Tarquinio D C et al., Pediatric Neurol. (2015) vol. 53, pp. 402-411
<結果>(つづき)
MECP2遺伝子の変異部位と死亡率との有意な関係は見いだせなかった。
表2 典型的(古典的)レット症候群患者のMECP2変異部位と死亡例(全885患者)
Mild mutations (軽症型変異)
MECP2変異/総人数/死亡者数
R133C / 41 / 1
R294X / 53 / 4
R306C / 60 / 3
3’ 末端欠損 / 78 / 1
Severe mutations (重症型変異)
R106W / 25 / 1
T158M / 95 / 5
R168X / 95 / 3
R255X / 86 / 1
R270X / 51 / 3
大規模欠失 / 75 / 6
Miscellaneous mutations (諸々の変異)
その他の点突然変異 97 / 3
挿入型変異 / 20 / 0
欠失型変異 51 / 2
エクソン1内の変異 / 4 / 0
スプライス部位変異 / 9 / 0
多重変異 / 12 / 0
(感想)
著者が特定の変異と死亡率との間に有意な関係が見いだせなかった旨書いているとおり、特定の変異に死亡者が集中している様子は見られない。また、Mild mutationとSevere mutationとの間にも有意な差が認められていない。

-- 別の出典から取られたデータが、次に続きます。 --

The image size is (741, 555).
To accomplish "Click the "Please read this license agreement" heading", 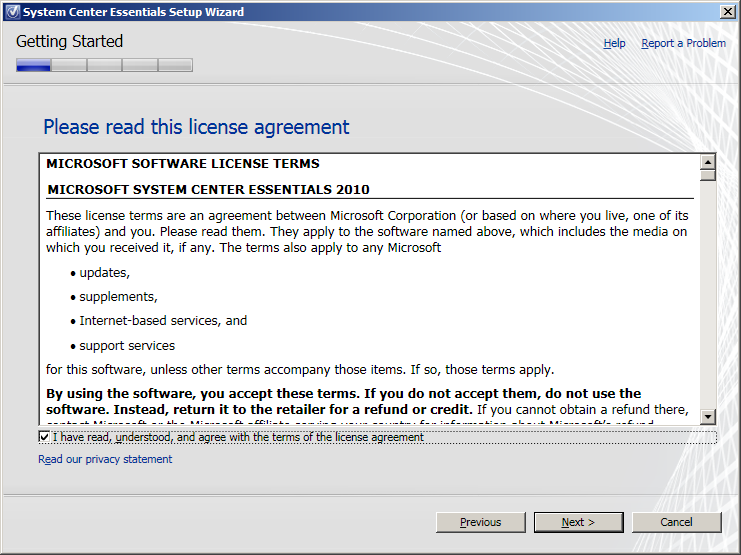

しかしながら、本論文のこの後に触れられる内容になるが、個々の患者の重症度の情報も込みで評価してみると、死亡者群は比較対象となる生存者群と比して重症の患者が多い(CSSやMBAのスコアが高い)という傾向がはっきりと表れている。
そうしたことから、MECP2遺伝子上の変異部位で重症度や生命予後を推測することはあまり意味がないと言えよう。そして、個々の患者の実際の重症度を評価して初めて当該患者の予後の予測も意味をもってくる可能性があるということになろう。